Tuesday 18 October 2005

An angry shade of Green

DR at the Frogblog says all there is to be said about the Greens not being invited to the Ball. Whatever you were going to say about the deal the Greens have been handed, they're already saying it themselves. They've been screwed:

‘Spokeswoman for solar heating’ for goodness sake. Pathetic. ‘Spokesman for buy locally made’ … good grief. These are nonsense baubles, and will be full of burble.

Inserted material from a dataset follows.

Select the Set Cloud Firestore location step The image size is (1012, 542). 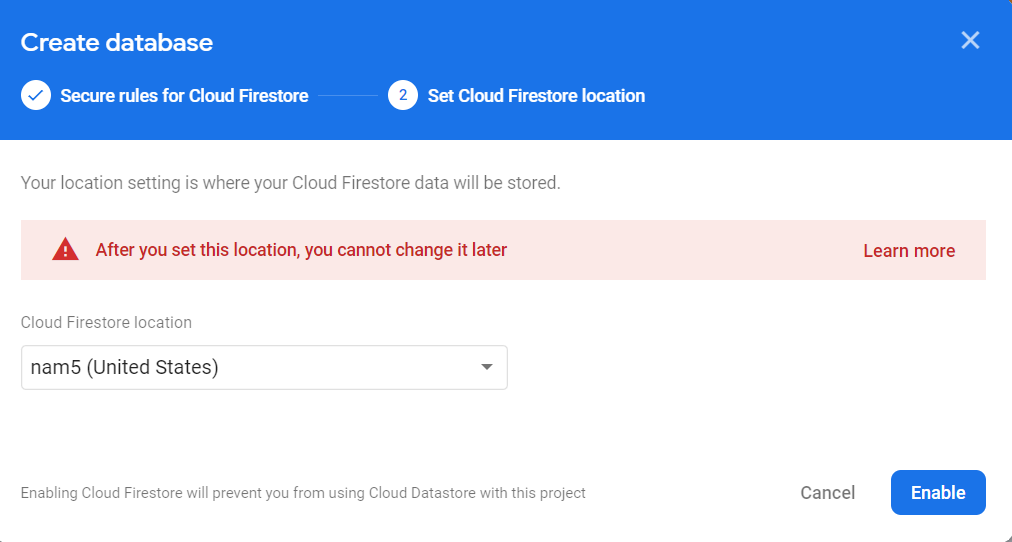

No wonder the Green Party executive decided not to hold its promised SGM. There would’ve been blood on the floor. What an abysmal sellout, and no arguing about ‘this is the hand the voter dealt us’ excuses. We Greens [I am a financial, card carrying member] ran a poor campaign, chose generally poor candidates, have had six years in Parliament to build communications with media, business, farmers, and every other group with a name and chose not to, and have allowed image to remain a mishmash of badly thought out and poorly marketed policies. Frankly, we deserved to be done over. We have been, right royally.

Now, it’s time to change the leadership, the executive, the electorate structures and get some new blood in, people with cojones, who won’t slither away from confronting reality.

We’ve had 30 years to go from 5.3% of the popular vote in 1975 [as Values Party] to 5.3% in 2005. That is not progress my friends, that’s treading a pool of stagnant water.

And check out the vitriol on this thread from Green supporters. Nobody does in-fighting like the hard left. Meanwhile, on the soft left, Russell Brown spins the Green's baubles, just as he earlier defended Winston. Maybe he's after a job as Labour Party speechwriter?

1 comment:

Berend de Boer said...

Hmm, I came for some blood letting, but it's only phil u. DR makes some good points, but nobody is following up there. Just that in three years time they will do better. Strange, everything will get worse according to the Greens, except their party.

Now I'm waiting for the blood letting of the Libertarianz. The election was a failure, where is the definitive analysis?